(Things to do):
1 > Echo the part of the passage on the 1987 NCAA championship game between "Syracuse's Douglas and" and "clinging to him.", inclusive, word for word.
2 > Answer these questions using the passage on the 1987 NCAA championship game:
(a) How many points did Smart score in the final half?
(b) On what date was the game played?
(c) When Daryl Thomas turned to shoot, which Syracuse player was he face to face with?

(Passage provided):
---+---

Special to ESPN.com
Smart had made another bad decision on the court, made another bad pass. Bobby Knight, the explosive and hot-tempered Indiana University basketball coach, had already warned Smart once about making another mistake. He told him one more mistake and he's gone. Didn't matter that it was the NCAA championship.
He wasn't kidding. One bad pass later, Knight leaped up from the bench yelling, glaring at Smart. Knight called time out and pointed to Smart, who dragged himself off the floor.
Four and half grueling minutes passed as Smart sat on the bench, thinking about his error in judgement, his nervous play. "I had to get my head together," he would later say.
Knight, however, knew that to win this NCAA championship, a game which featured the intriguing subplots of Knight, Indiana's gunslinging three-point marksmen Steve Alford and the fundamentally sound Hoosiers vs. a Syracuse team packed with future NBA players Derrick Coleman, Sherman Douglas and Rony Seikaly, he will need Smart.
Smart was inserted back into the game & and he was brilliant, scoring basket after basket. With Alford locked up and stifled in the second half by Syracuse's defense, Smart took control, scoring 17 of his 21 points in the final half, including 12 of Indiana's last 16 points, and six in a row one point -- a dazzling series that began with a driving reverse layup that tied the game at 70-70, with 1:21 left. He was the most electrifying player on the court as the clock wound down ...
Twenty-eight seconds remain. Indiana brings the ball upcourt, slowly, trailing 73-72. It's March 30, 1987. Knight's primary option is to have Alford shoot, but Syracuse coach Jim Boeheim is determined to keep the ball out of Alford's hands and force any other Hooiser to shoot.
Syracuse's Douglas and Howard Triche have done a masterful job on Alford in the second half in a box and one, preventing Alford from getting the ball ever since an explosive first half, when Alford struck for seven 3-pointers in the first 29 minutes. As the final possession unfolds, Alford, who had but two points in the second half, is once again unable to get loose with Douglas clinging to him.
With Alford covered, Indiana swings the ball to the left side to Smart, who penetrates briefly and then kicks the ball over to forward Daryl Thomas, whose job on the play is to set a screen for Alford. But since Alford is covered, Thomas spins around and prepares to shoot. But when he turns, he finds himself face to face with Coleman. Thomas fakes a shot. Coleman doesn't budge. Thomas has no choice but to pass.

---+---

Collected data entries
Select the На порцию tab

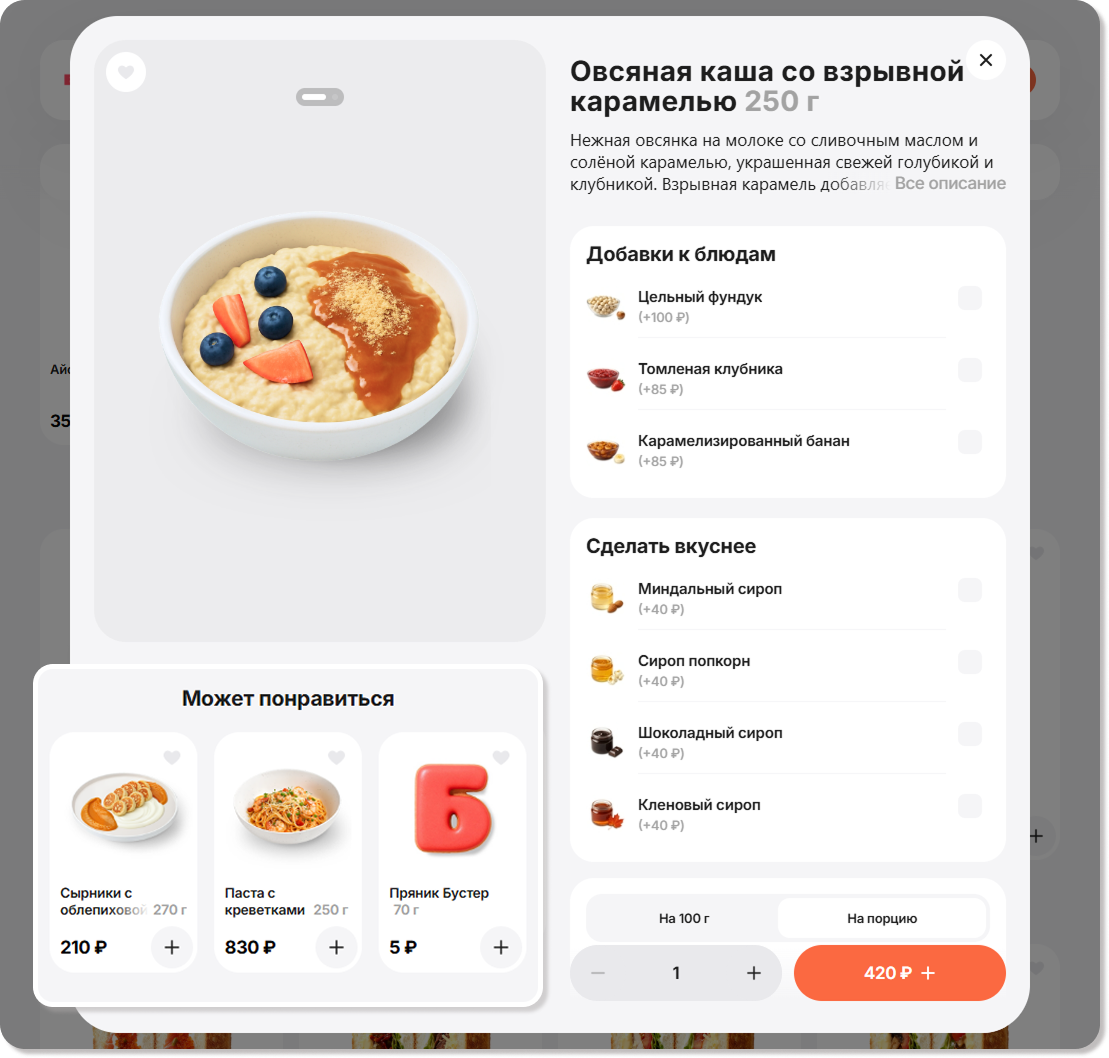click(882, 919)
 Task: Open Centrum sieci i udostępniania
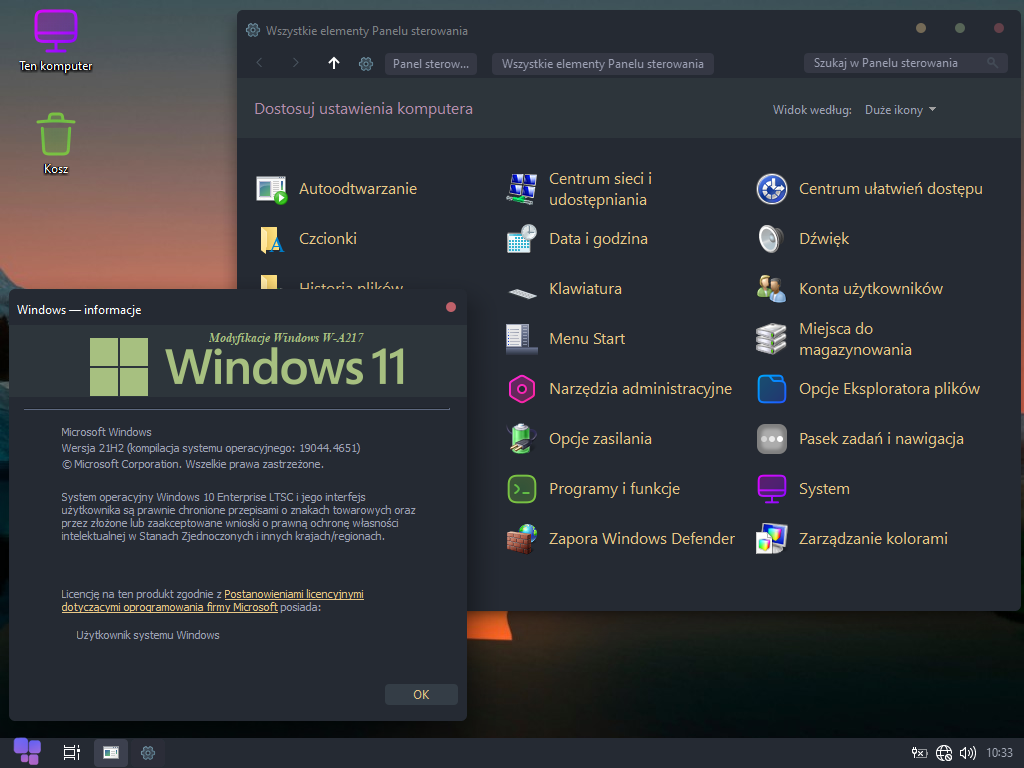pyautogui.click(x=521, y=189)
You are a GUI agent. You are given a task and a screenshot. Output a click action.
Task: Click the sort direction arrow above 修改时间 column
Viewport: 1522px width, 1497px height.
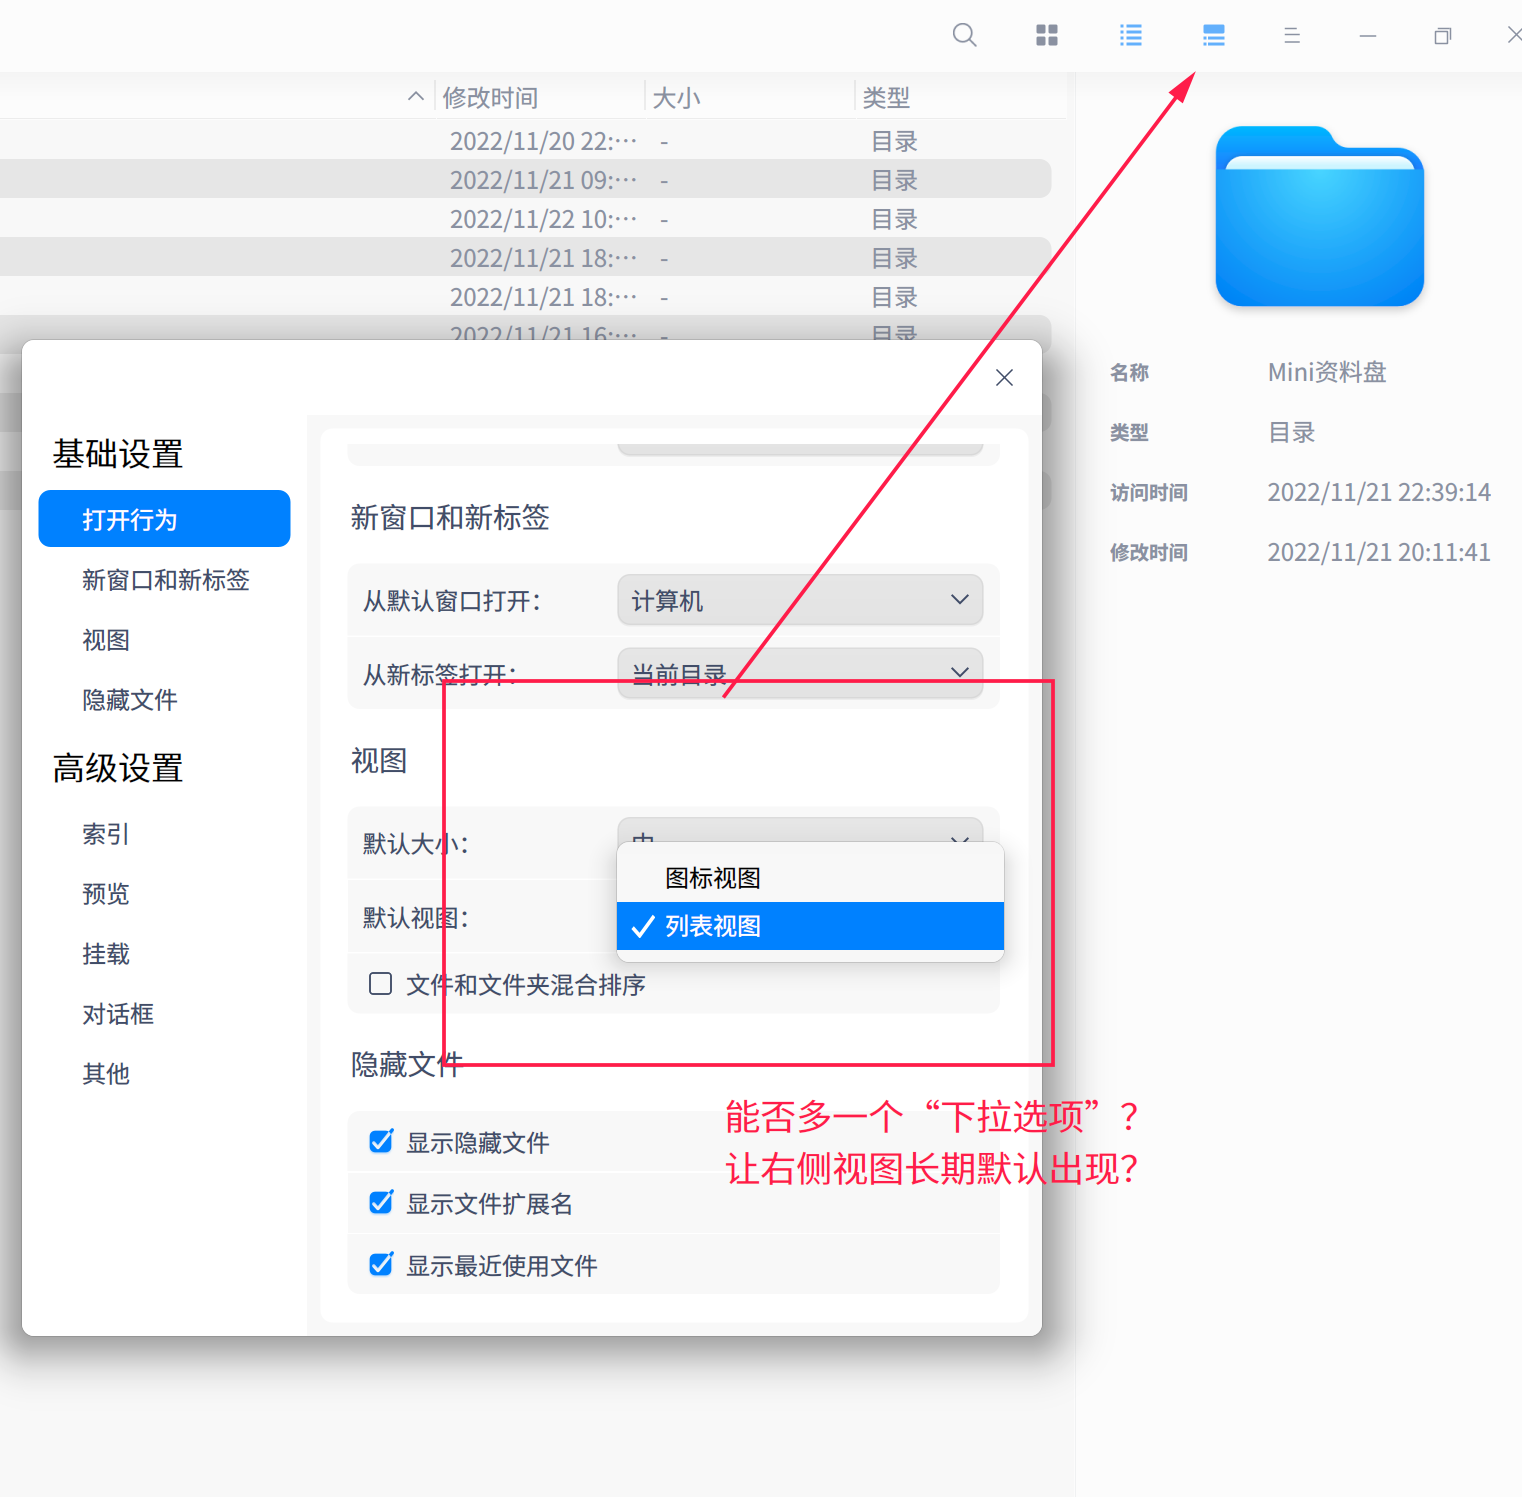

---+---

(Expected outputs):
1 >
Syracuse's Douglas and Howard Triche have done a masterful job on Alford in the second half in a box and one, preventing Alford from getting the ball ever since an explosive first half, when Alford struck for seven 3-pointers in the first 29 minutes. As the final possession unfolds, Alford, who had but two points in the second half, is once again unable to get loose with Douglas clinging to him.

2 >
(a) 17
(b) March 30, 1987
(c) Derrick Coleman